149- What does the soul become at death?
“It becomes a spirit again; i.e. it returns to the world of spirits that it had left for a time.”
150- Does the soul preserve its individuality after death?
“Yes, it never loses it. What would the soul be if it did not preserve its individuality?”
– How does the soul preserve its individuality if it no longer has a material body?
“It still has a fluid proper to it, which it draws from its planet, and which retains the appearance of its last incarnation: the perispirit.“
– Doesn’t the soul take anything else from this world?
“Nothing more than its memories and the desire to go to a better world. These memories are full of sweetness or bitterness, depending on how the soul has lived its earthly life. The purer it is, the more it will comprehend the futility of what it has left behind on earth.”
151- What about the opinion that the soul returns to the universal whole after death?
“Don’t all the spirits taken together make up a whole?
When you are in a group, you are an integral part of it, and yet you still retain your own individuality.”
152- What evidence is there for the soul’s individuality after death?

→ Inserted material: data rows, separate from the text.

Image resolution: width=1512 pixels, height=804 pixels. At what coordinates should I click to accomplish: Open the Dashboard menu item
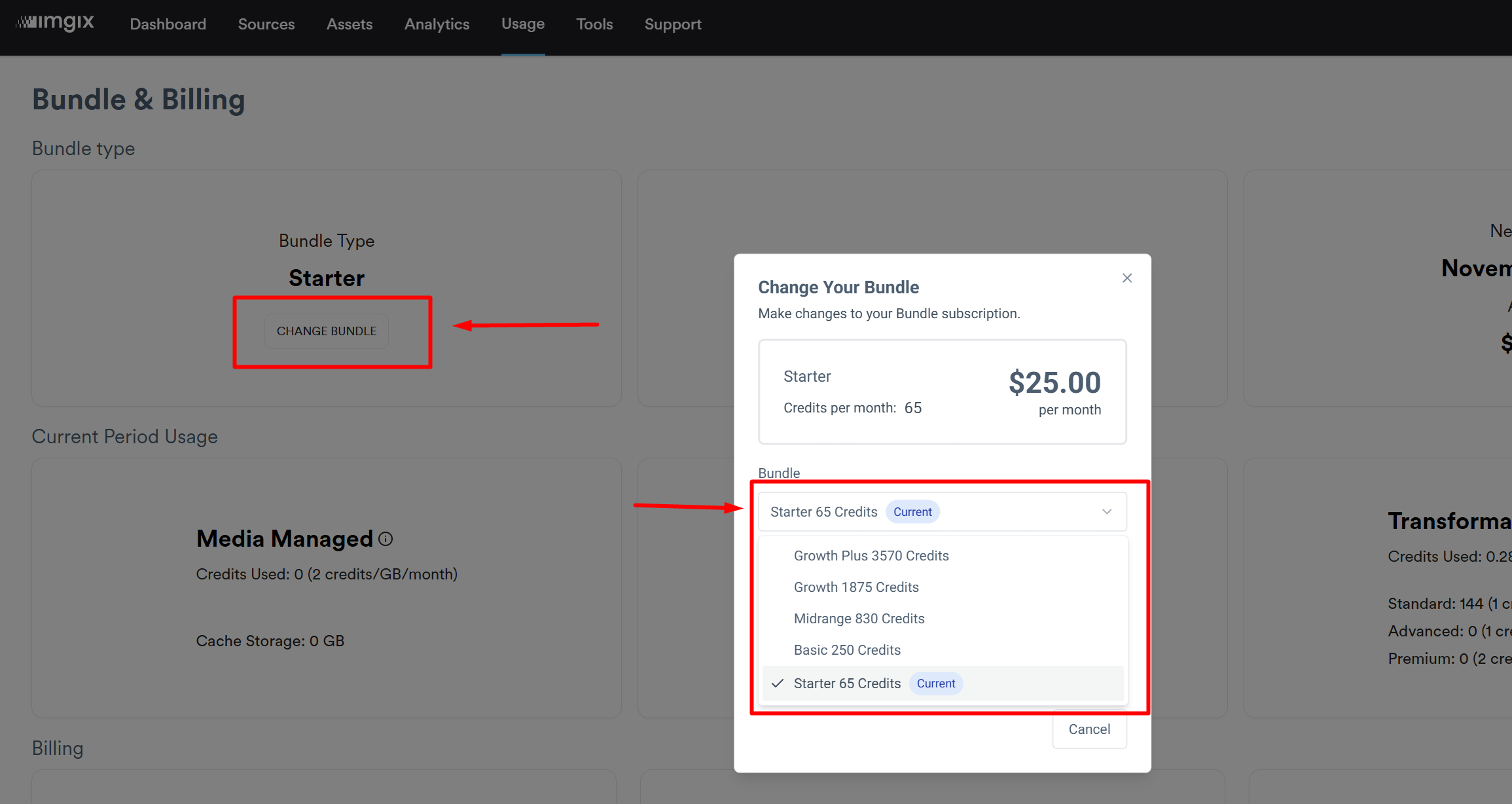click(x=168, y=24)
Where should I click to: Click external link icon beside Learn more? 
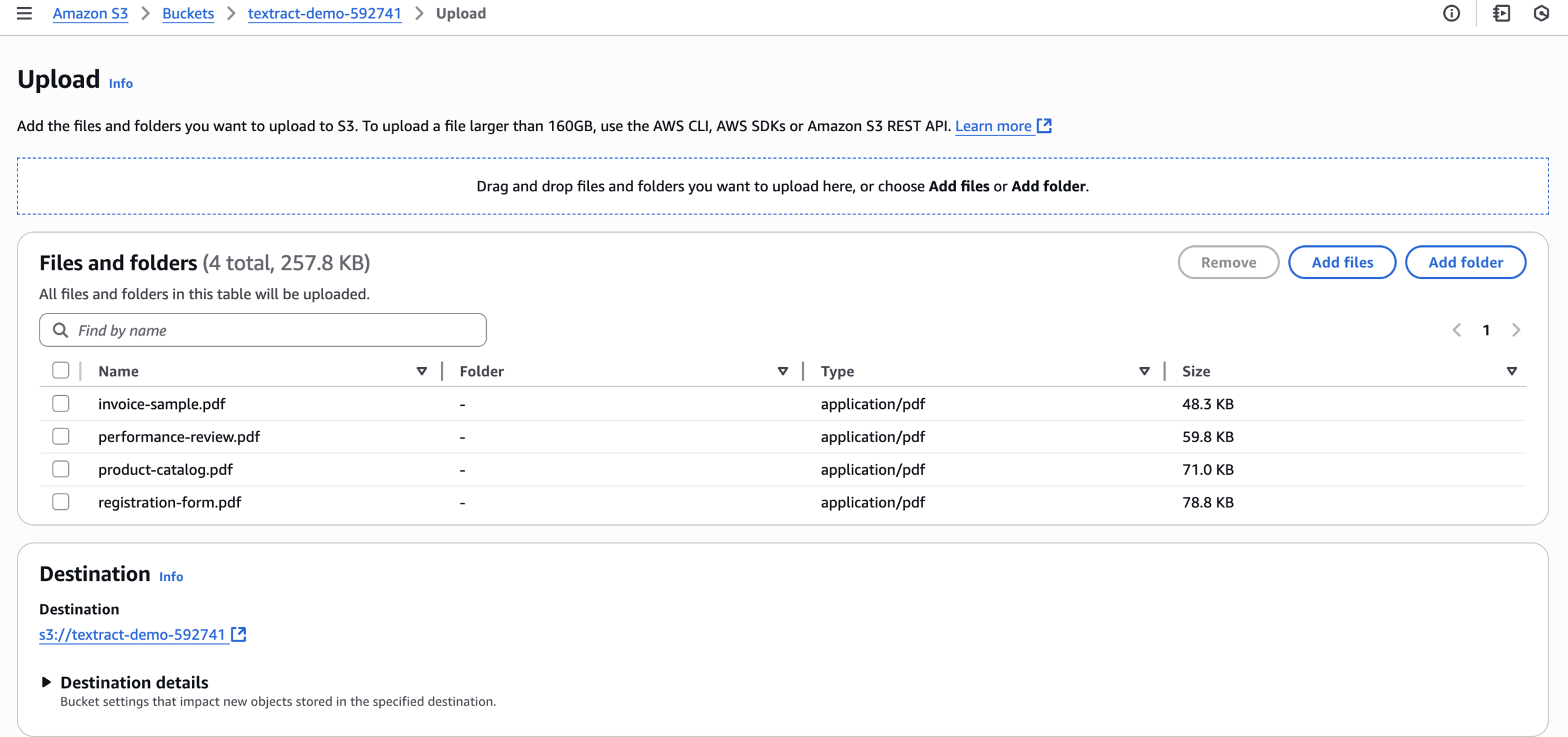pyautogui.click(x=1044, y=125)
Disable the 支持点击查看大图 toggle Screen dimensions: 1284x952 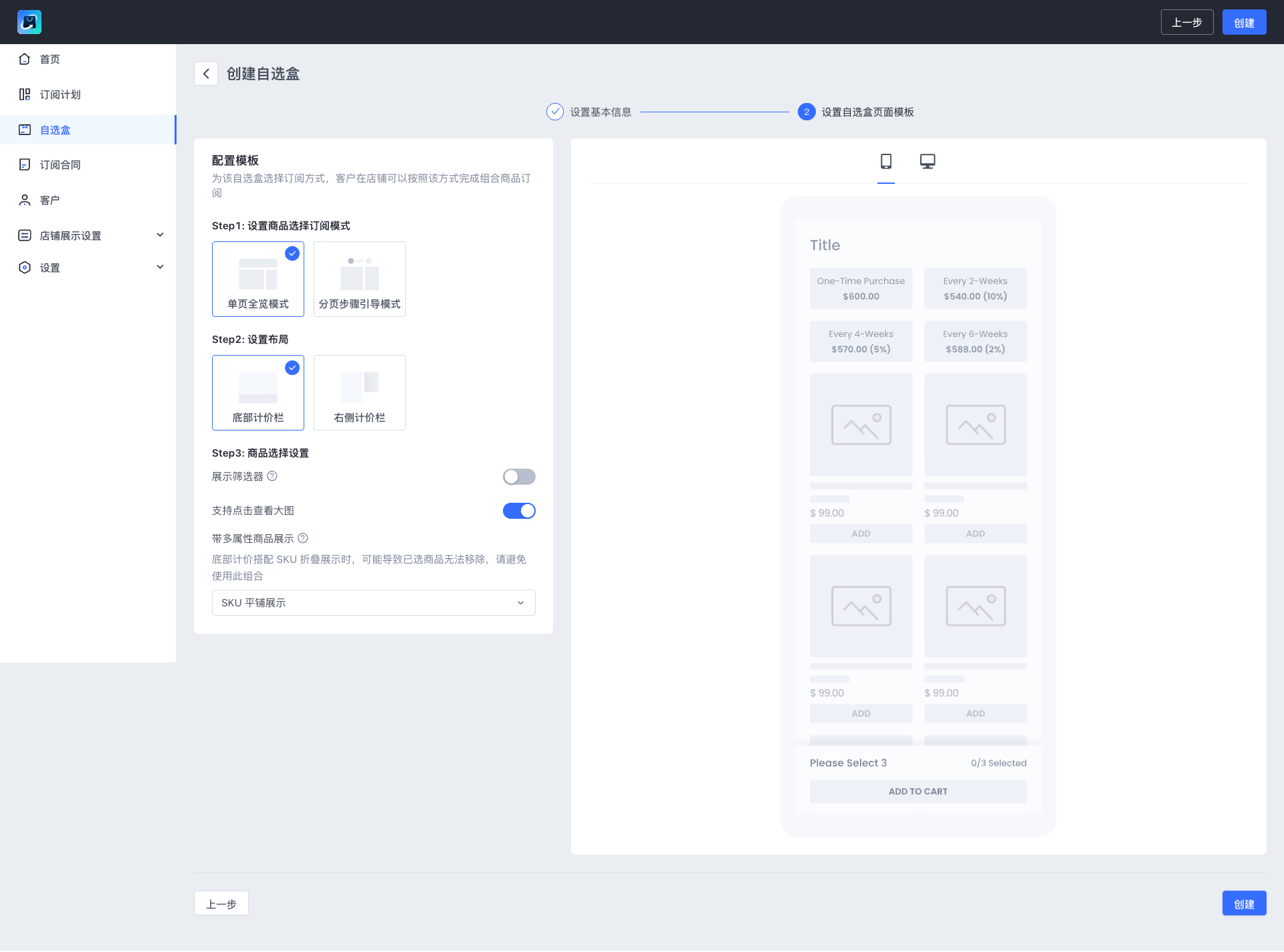tap(519, 511)
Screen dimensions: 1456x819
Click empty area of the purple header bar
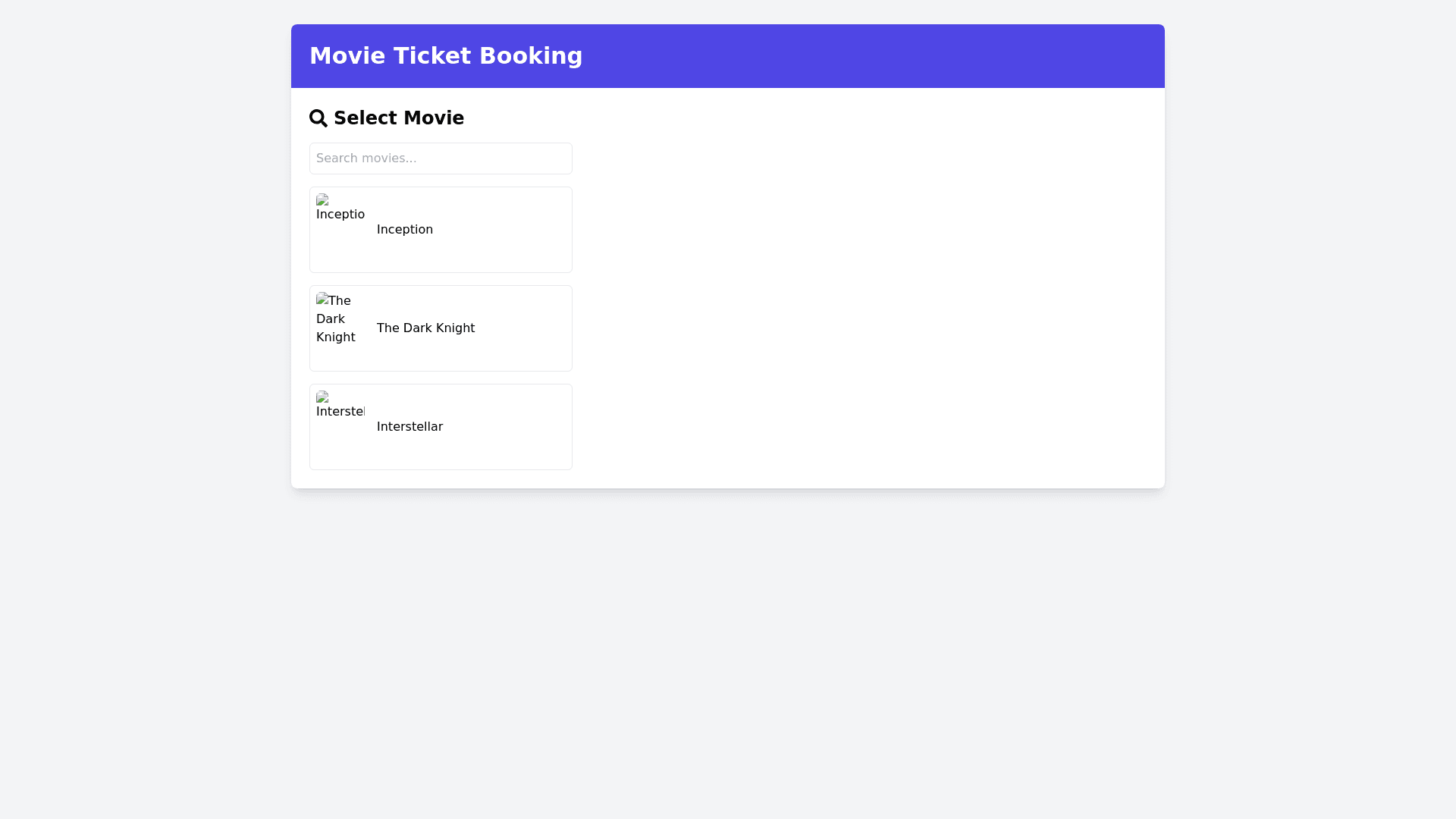pos(872,56)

“Don’t you have such evidence through the communications you receive? If you were not blind, you would see; if you were not deaf, you would hear, because frequently a voice speaks to you and reveals to you the existence of a being outside yourselves.”
Those who think the soul returns to the universal whole at death are wrong if they mean that it loses its individuality like a drop of water falling into the ocean. Nevertheless, they are right if by universal whole they mean the entire assemblage of incorporeal beings, of which each soul or spirit is a member.
If souls were melded together into the universal whole, they would possess only the qualities of the whole and nothing would distinguish them from one another; they would have no intelligence or qualities of their own. However, in all their communications with us, they have revealed a consciousness of the self and a distinct will. The infinite diversity they display under all aspects is evidence of their individualization. If there were nothing after death except what is called the Great Whole, absorbing all individualities, that whole would have to be homogenous, and the communications received from the invisible world would therefore all have to be identical. It is obvious that we are dealing with distinct beings, for we meet good and evil, knowledgeable and ignorant, happy and downcast beings of all natures: joyful and sad, frivolous and serious, etc. Individuality becomes even more obvious when these beings prove their identity through unmistakable signs and verifiable personal details related to their earthly lives. Furthermore, there can be no doubt about such individuality when they manifest as apparitions. The individuality of the soul has been taught theoretically as an article of faith, but Spiritism makes it obvious, and to a certain extent, material.
153- In what sense should we understand the eternal life?
“Only the life of the spirit is eternal; the life of the body is transitory and temporary. When the body dies, the soul returns to the eternal life.”
– Wouldn’t it be more correct to understand the eternal life as that of the pure spirits, who no longer undergo trials because they have finally attained perfection?
“That indeed represents eternal happiness, but it is all a matter of words. You may call things whatever you want as long as you understand the words you use.”